* _DIRECTION_: Which lines of the records contain the word "This"? Copy each of those lines in full.
[Start DATA TO PROCESS]
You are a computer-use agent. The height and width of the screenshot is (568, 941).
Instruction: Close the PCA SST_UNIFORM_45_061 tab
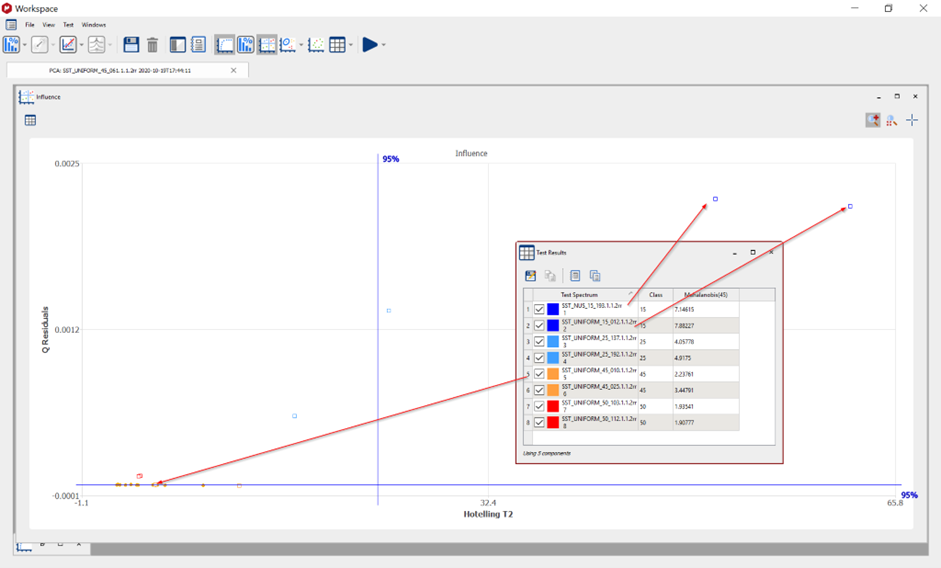pyautogui.click(x=234, y=71)
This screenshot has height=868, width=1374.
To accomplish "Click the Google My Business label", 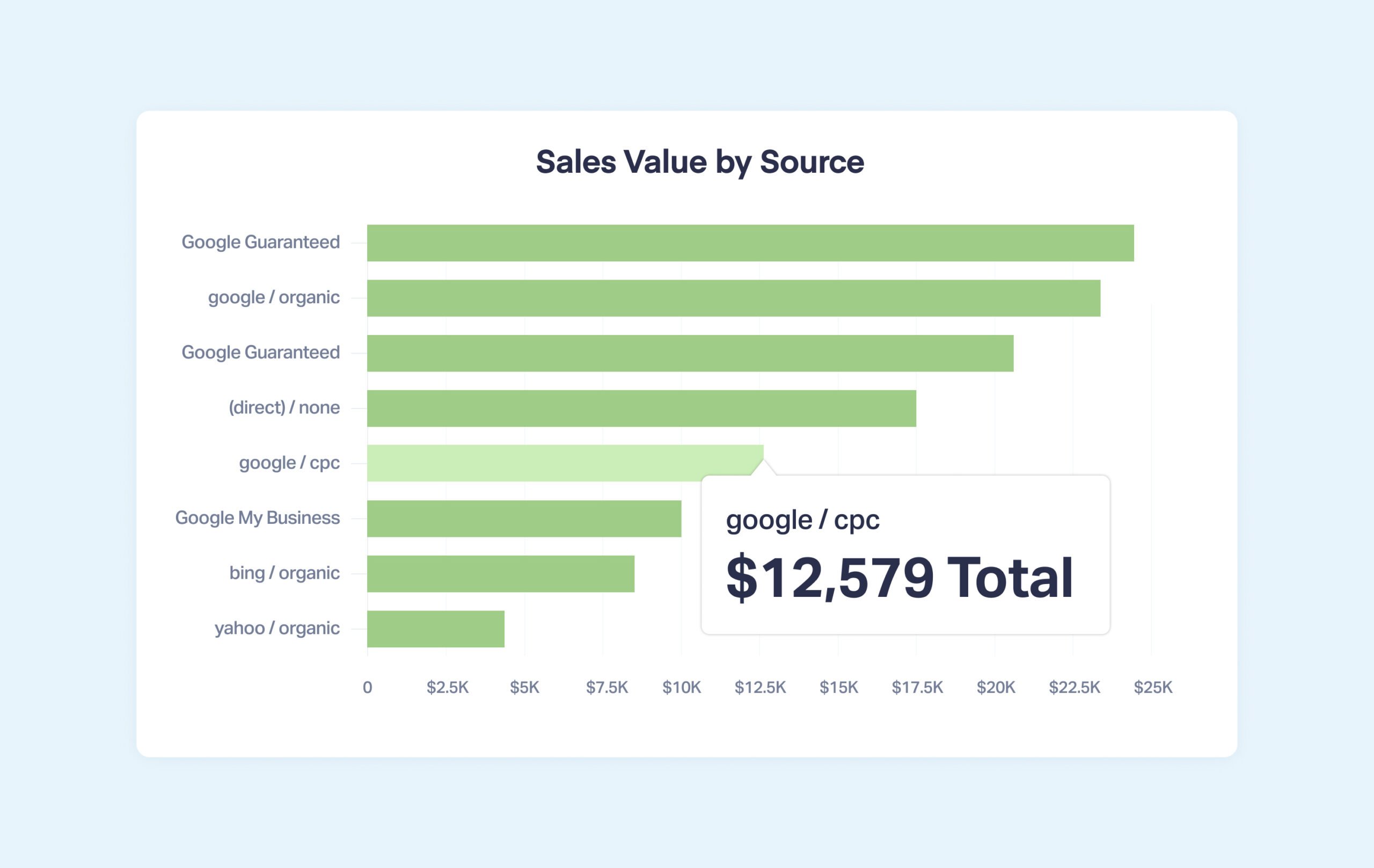I will tap(257, 517).
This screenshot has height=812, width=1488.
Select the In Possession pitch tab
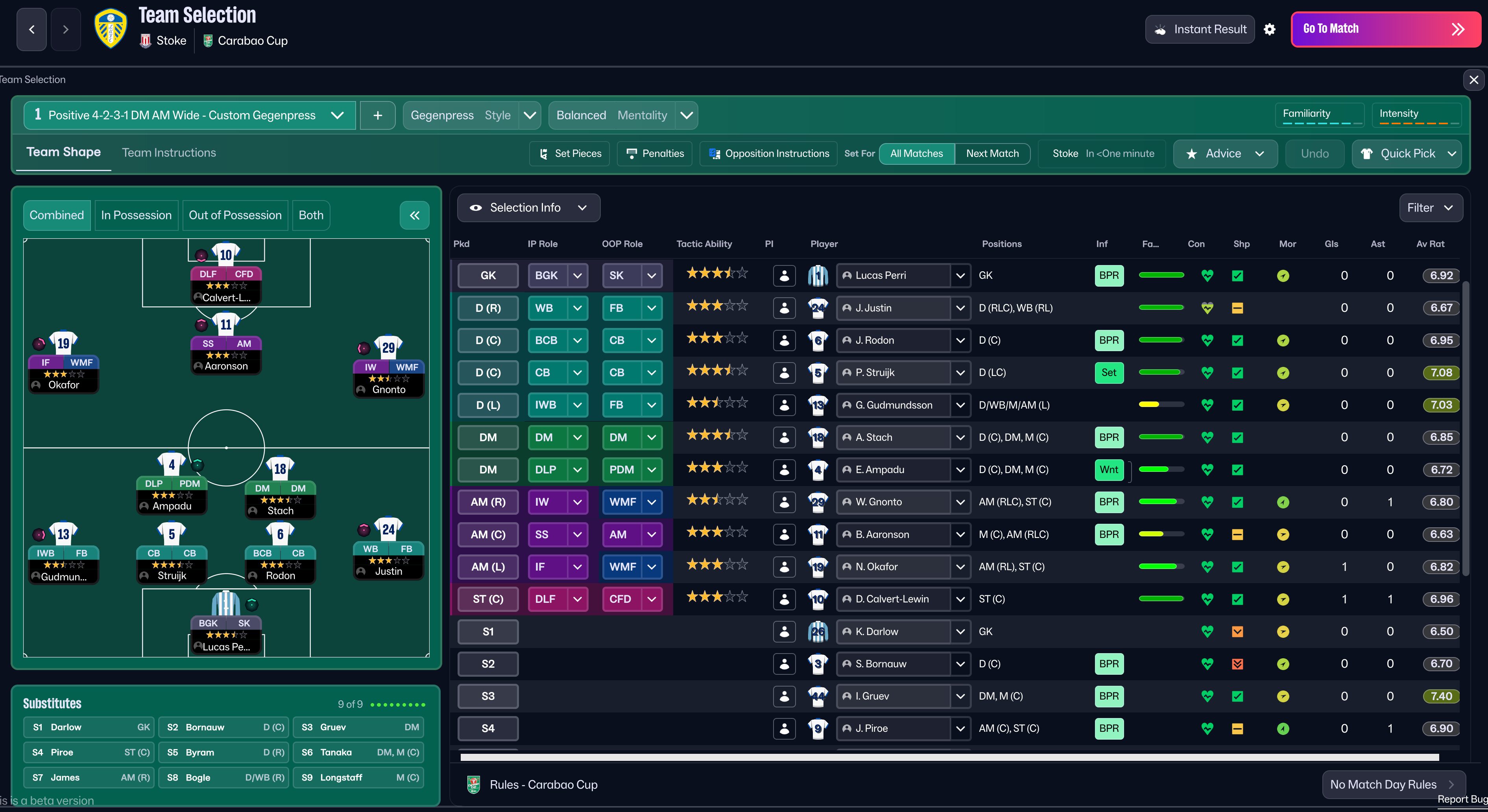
[End DATA TO PROCESS]
* _REPLY TO THE TASK_:
This screenshot has height=868, width=1374.
This screenshot has height=812, width=1488.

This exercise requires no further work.